Face à cet afflux massif de migrants, et devant le dépassement des institutions compétentes qui ne parviennent plus à loger les nouveaux arrivants, le gouvernement décrète dans un premier temps l’instauration de contrôles aux frontières le 12 novembre 2015. Ces contrôles vont mettre un frein significatif aux demandes, la majorité des prétendants arrivant par les côtes sud de la Suède et plus particulièrement depuis le Danemark, via le pont de l’Oresund qui est la seule frontière matérialisée entre les deux pays.
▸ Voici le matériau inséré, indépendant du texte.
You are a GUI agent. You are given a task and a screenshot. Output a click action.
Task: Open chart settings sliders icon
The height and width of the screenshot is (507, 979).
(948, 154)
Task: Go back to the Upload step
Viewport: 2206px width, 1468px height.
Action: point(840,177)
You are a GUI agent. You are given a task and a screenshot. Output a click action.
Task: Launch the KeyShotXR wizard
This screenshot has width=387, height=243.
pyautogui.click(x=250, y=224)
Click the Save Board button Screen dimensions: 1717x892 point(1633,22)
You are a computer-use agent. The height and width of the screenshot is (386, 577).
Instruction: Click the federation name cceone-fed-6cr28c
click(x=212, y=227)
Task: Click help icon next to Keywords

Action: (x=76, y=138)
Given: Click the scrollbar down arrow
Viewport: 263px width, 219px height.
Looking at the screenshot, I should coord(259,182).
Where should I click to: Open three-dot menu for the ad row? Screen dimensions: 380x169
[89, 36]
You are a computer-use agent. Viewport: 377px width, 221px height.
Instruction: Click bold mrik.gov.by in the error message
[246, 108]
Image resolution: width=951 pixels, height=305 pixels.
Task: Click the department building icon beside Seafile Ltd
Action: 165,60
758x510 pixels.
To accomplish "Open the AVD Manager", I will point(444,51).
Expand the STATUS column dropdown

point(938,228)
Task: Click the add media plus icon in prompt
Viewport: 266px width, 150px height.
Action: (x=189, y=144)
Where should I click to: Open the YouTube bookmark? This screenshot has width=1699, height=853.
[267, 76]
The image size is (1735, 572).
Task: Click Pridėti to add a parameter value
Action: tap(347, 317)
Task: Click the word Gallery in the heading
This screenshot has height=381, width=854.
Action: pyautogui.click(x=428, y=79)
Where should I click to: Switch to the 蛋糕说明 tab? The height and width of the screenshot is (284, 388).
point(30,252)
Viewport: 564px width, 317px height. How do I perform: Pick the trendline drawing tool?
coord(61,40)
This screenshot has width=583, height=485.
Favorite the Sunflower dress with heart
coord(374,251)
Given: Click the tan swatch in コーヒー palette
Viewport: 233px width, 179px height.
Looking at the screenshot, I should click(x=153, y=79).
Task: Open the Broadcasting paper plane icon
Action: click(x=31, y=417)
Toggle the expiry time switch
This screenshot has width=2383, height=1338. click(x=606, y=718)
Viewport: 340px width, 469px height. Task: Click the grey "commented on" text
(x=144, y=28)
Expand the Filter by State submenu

Pour compléter ce dispositif, le gouvernement adopte les premières mesures de durcissement de la politique d’asile en juin 2016. Elles sont dans un premier temps présentées comme temporaires, dans l’attente d’un dispositif commun de répartition des demandeurs d’asile au niveau de l’Union Européenne. Toutefois, faute d’accord, la Suède pérennise ces dispositifs en mai 2018. D’une politique d’asile réputée généreuse, la Suède passe au « strict minimum européen ».
Le spectre de l’extrême droite
Ces restrictions imposées par la coalition gouvernementale font polémique. Les sociaux-démocrates, au pouvoir avec les Verts, sont accusés de chercher à attirer les votes des Démocrates de Suède et des conservateurs, et d’entacher la réputation d’une nation accueillante.
Et pour cause : les Démocrates de Suède ont pris une place importante dans le paysage politique suédois. Troisième parti au Parlement avec 13 % des sièges, leur popularité s’est envolée avec la crise des migrants, dès 2014. Le parti dispose d’un fort ancrage dans le sud du pays, en Scanie, la principale région d’entrée des migrants, où il enregistre ses meilleurs scores électoraux.
Plus globalement, la Suède connaît une montée de l’extrême droite avec une visibilité accrue de groupuscules néonazis, à l’image du Mouvement de Résistance nordique. Fer de lance de la xénophobie, ces mouvements s’opposent à la tradition multiculturelle du pays, et plus particulièrement à la pérennisation de l’installation des migrants en Suède.
Si les dispositifs d’urgence mis en place par la Suède depuis trois ans lui ont permis de surmonter la crise institutionnelle, la mise en place de dispositifs de prise en charge et d’intégration des migrants en Suède est désormais la priorité du gouvernement de Stefan Löfven. Reste à voir si les élections de septembre sanctionneront la gestion de cette crise.